For this exercise, copy out each line of the material below that includes "Select".

#### Data provided:
--- START ---

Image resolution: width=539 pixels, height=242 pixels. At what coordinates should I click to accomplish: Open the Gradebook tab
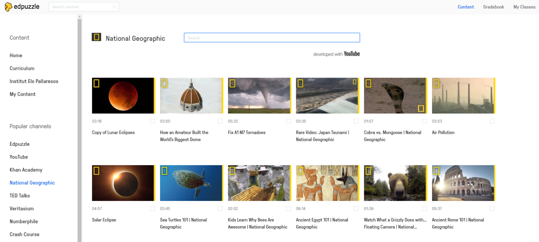(493, 7)
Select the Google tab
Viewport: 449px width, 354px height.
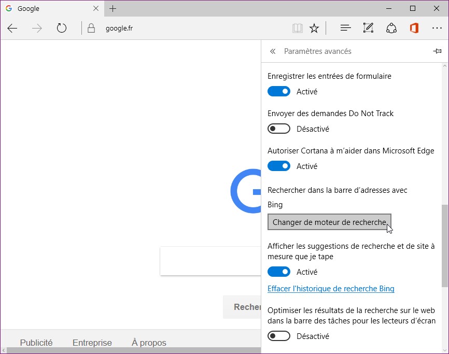[49, 9]
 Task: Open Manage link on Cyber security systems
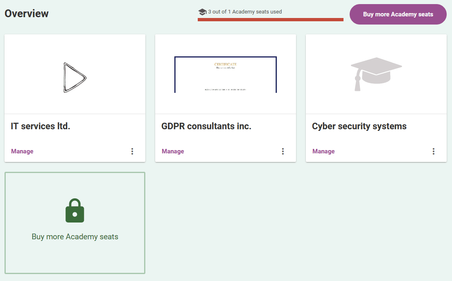tap(323, 151)
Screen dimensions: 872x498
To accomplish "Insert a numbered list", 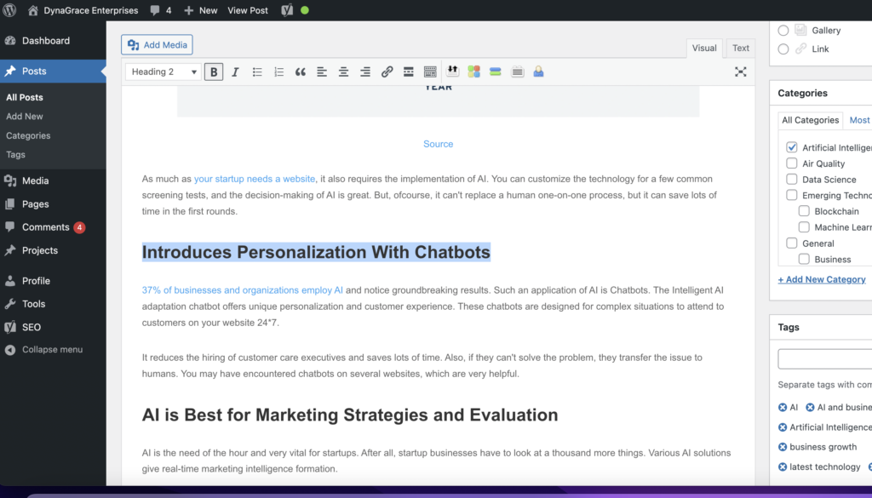I will tap(278, 72).
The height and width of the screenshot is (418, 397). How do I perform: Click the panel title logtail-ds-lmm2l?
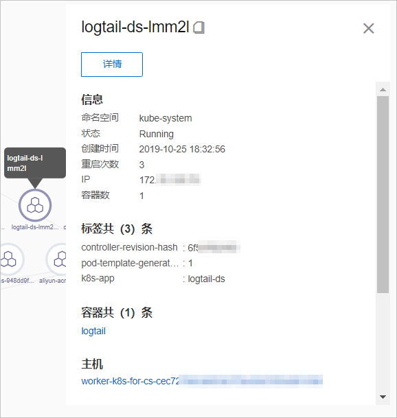coord(135,27)
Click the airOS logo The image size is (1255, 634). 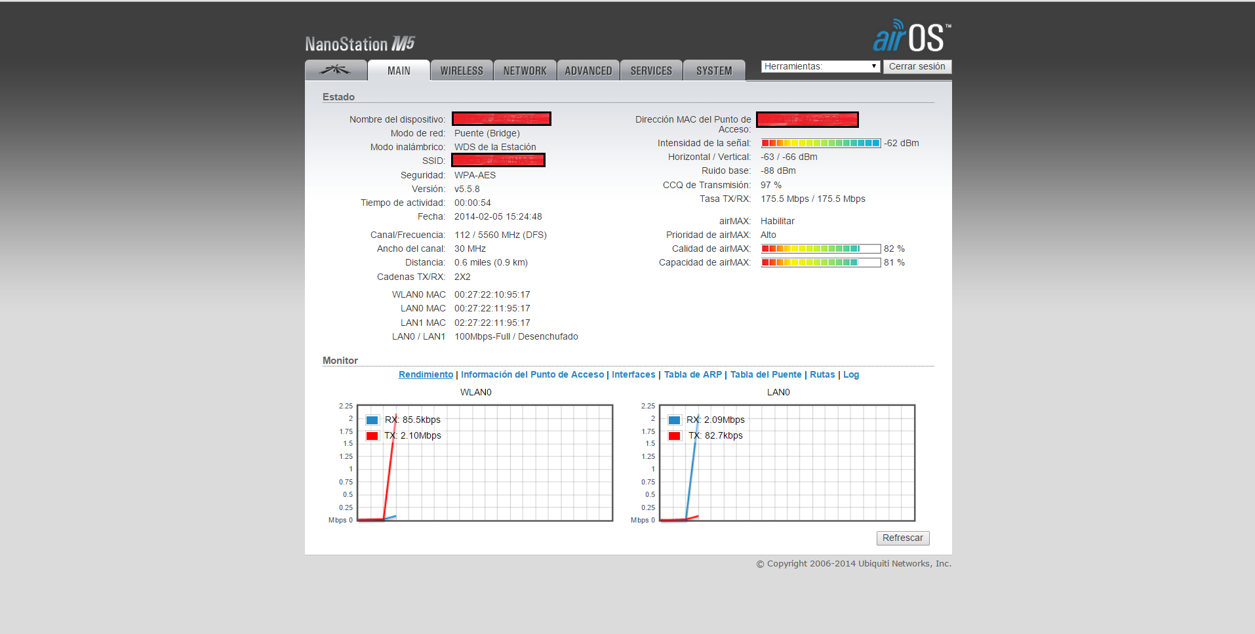(911, 37)
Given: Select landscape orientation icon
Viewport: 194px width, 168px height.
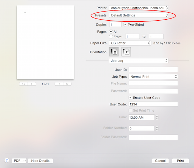Looking at the screenshot, I should tap(126, 52).
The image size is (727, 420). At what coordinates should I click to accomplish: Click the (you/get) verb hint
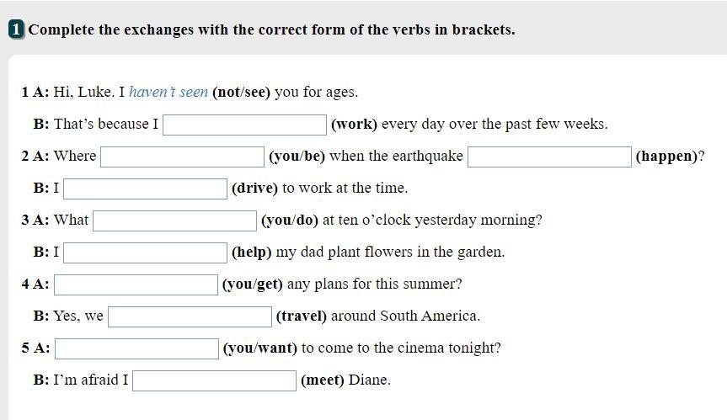coord(252,284)
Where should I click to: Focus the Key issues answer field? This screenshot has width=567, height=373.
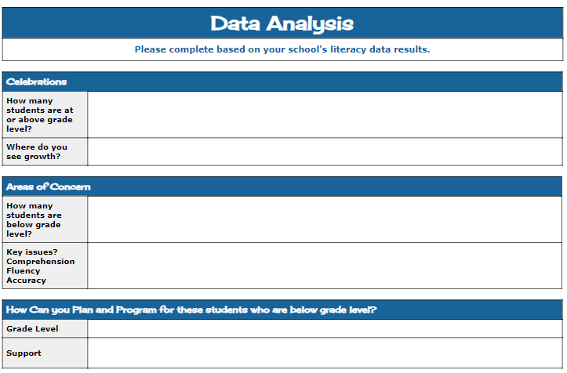tap(325, 266)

--- END ---

#### Written answer:
Select the Google tab
Given: Select landscape orientation icon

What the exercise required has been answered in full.